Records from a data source
※ ※ ※
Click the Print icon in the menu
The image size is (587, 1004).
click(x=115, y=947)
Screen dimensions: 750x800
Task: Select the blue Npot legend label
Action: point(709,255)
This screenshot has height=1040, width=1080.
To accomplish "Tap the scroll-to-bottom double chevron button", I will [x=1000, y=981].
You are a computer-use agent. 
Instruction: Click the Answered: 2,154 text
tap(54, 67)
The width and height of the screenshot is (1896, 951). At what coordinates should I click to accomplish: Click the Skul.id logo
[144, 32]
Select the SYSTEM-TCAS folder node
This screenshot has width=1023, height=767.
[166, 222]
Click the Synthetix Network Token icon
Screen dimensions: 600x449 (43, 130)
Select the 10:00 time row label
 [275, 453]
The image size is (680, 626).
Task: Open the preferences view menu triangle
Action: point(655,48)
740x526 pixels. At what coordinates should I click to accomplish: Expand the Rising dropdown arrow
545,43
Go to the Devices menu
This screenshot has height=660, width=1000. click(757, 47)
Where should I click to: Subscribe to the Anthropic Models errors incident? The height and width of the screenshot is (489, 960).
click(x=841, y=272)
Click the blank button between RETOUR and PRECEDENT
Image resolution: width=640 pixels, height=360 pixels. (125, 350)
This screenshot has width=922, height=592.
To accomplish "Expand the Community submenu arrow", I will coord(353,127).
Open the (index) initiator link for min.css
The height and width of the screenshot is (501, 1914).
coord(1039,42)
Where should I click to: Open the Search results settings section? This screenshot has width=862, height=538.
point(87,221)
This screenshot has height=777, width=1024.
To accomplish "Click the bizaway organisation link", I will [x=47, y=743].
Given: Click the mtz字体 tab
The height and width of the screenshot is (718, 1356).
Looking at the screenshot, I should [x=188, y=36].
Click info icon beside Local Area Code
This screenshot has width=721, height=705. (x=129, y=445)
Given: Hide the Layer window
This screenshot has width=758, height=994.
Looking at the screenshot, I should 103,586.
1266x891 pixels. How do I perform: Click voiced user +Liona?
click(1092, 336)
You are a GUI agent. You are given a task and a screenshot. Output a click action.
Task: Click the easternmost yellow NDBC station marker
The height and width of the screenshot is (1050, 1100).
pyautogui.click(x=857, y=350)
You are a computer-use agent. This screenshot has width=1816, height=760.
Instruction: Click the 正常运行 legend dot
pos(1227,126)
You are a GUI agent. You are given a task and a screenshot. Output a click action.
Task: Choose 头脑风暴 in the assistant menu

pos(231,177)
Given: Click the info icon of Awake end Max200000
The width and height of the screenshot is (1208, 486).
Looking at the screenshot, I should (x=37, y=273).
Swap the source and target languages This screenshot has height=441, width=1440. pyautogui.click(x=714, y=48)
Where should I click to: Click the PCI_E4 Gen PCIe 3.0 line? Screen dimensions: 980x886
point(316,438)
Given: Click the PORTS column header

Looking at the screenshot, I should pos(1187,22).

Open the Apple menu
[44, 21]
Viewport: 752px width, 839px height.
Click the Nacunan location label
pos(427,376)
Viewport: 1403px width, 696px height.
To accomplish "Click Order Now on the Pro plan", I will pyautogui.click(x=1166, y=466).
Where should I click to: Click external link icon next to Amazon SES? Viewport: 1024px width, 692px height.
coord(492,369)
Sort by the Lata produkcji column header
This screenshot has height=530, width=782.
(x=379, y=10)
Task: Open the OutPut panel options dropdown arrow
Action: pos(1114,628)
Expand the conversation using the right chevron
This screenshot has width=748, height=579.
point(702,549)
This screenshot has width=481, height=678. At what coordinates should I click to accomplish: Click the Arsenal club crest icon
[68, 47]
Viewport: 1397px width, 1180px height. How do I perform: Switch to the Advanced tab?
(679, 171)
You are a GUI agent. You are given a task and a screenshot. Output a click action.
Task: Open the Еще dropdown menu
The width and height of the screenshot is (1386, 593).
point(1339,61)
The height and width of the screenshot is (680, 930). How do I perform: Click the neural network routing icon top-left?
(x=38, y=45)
※ ※ ※
**Exercise objective**
Every line above should be transcribed exactly.

**Response below**
Click the Print icon in the menu
The image size is (587, 1004).
click(x=115, y=947)
Screen dimensions: 750x800
Task: Select the blue Npot legend label
Action: point(709,255)
This screenshot has height=1040, width=1080.
To accomplish "Tap the scroll-to-bottom double chevron button", I will [x=1000, y=981].
You are a computer-use agent. 
Instruction: Click the Answered: 2,154 text
tap(54, 67)
The width and height of the screenshot is (1896, 951). At what coordinates should I click to accomplish: Click the Skul.id logo
[144, 32]
Select the SYSTEM-TCAS folder node
This screenshot has width=1023, height=767.
[166, 222]
Click the Synthetix Network Token icon
Screen dimensions: 600x449 (43, 130)
Select the 10:00 time row label
 [275, 453]
The image size is (680, 626).
Task: Open the preferences view menu triangle
Action: point(655,48)
740x526 pixels. At what coordinates should I click to accomplish: Expand the Rising dropdown arrow
545,43
Go to the Devices menu
This screenshot has height=660, width=1000. click(757, 47)
Where should I click to: Subscribe to the Anthropic Models errors incident? The height and width of the screenshot is (489, 960).
click(x=841, y=272)
Click the blank button between RETOUR and PRECEDENT
Image resolution: width=640 pixels, height=360 pixels. (125, 350)
This screenshot has width=922, height=592.
To accomplish "Expand the Community submenu arrow", I will coord(353,127).
Open the (index) initiator link for min.css
The height and width of the screenshot is (501, 1914).
coord(1039,42)
Where should I click to: Open the Search results settings section? This screenshot has width=862, height=538.
point(87,221)
This screenshot has height=777, width=1024.
To accomplish "Click the bizaway organisation link", I will [x=47, y=743].
Given: Click the mtz字体 tab
The height and width of the screenshot is (718, 1356).
Looking at the screenshot, I should [x=188, y=36].
Click info icon beside Local Area Code
This screenshot has width=721, height=705. (x=129, y=445)
Given: Hide the Layer window
This screenshot has width=758, height=994.
Looking at the screenshot, I should 103,586.
1266x891 pixels. How do I perform: Click voiced user +Liona?
click(1092, 336)
You are a GUI agent. You are given a task and a screenshot. Output a click action.
Task: Click the easternmost yellow NDBC station marker
The height and width of the screenshot is (1050, 1100).
pyautogui.click(x=857, y=350)
You are a computer-use agent. This screenshot has width=1816, height=760.
Instruction: Click the 正常运行 legend dot
pos(1227,126)
You are a GUI agent. You are given a task and a screenshot. Output a click action.
Task: Choose 头脑风暴 in the assistant menu

pos(231,177)
Given: Click the info icon of Awake end Max200000
The width and height of the screenshot is (1208, 486).
Looking at the screenshot, I should (x=37, y=273).
Swap the source and target languages This screenshot has height=441, width=1440. pyautogui.click(x=714, y=48)
Where should I click to: Click the PCI_E4 Gen PCIe 3.0 line? Screen dimensions: 980x886
point(316,438)
Given: Click the PORTS column header

Looking at the screenshot, I should pos(1187,22).

Open the Apple menu
[44, 21]
Viewport: 752px width, 839px height.
Click the Nacunan location label
pos(427,376)
Viewport: 1403px width, 696px height.
To accomplish "Click Order Now on the Pro plan", I will pyautogui.click(x=1166, y=466).
Where should I click to: Click external link icon next to Amazon SES? Viewport: 1024px width, 692px height.
coord(492,369)
Sort by the Lata produkcji column header
This screenshot has height=530, width=782.
(x=379, y=10)
Task: Open the OutPut panel options dropdown arrow
Action: pos(1114,628)
Expand the conversation using the right chevron
This screenshot has width=748, height=579.
point(702,549)
This screenshot has width=481, height=678. At what coordinates should I click to accomplish: Click the Arsenal club crest icon
[68, 47]
Viewport: 1397px width, 1180px height. How do I perform: Switch to the Advanced tab?
(679, 171)
You are a GUI agent. You are given a task and a screenshot. Output a click action.
Task: Open the Еще dropdown menu
The width and height of the screenshot is (1386, 593).
point(1339,61)
The height and width of the screenshot is (680, 930). How do I perform: Click the neural network routing icon top-left?
(x=38, y=45)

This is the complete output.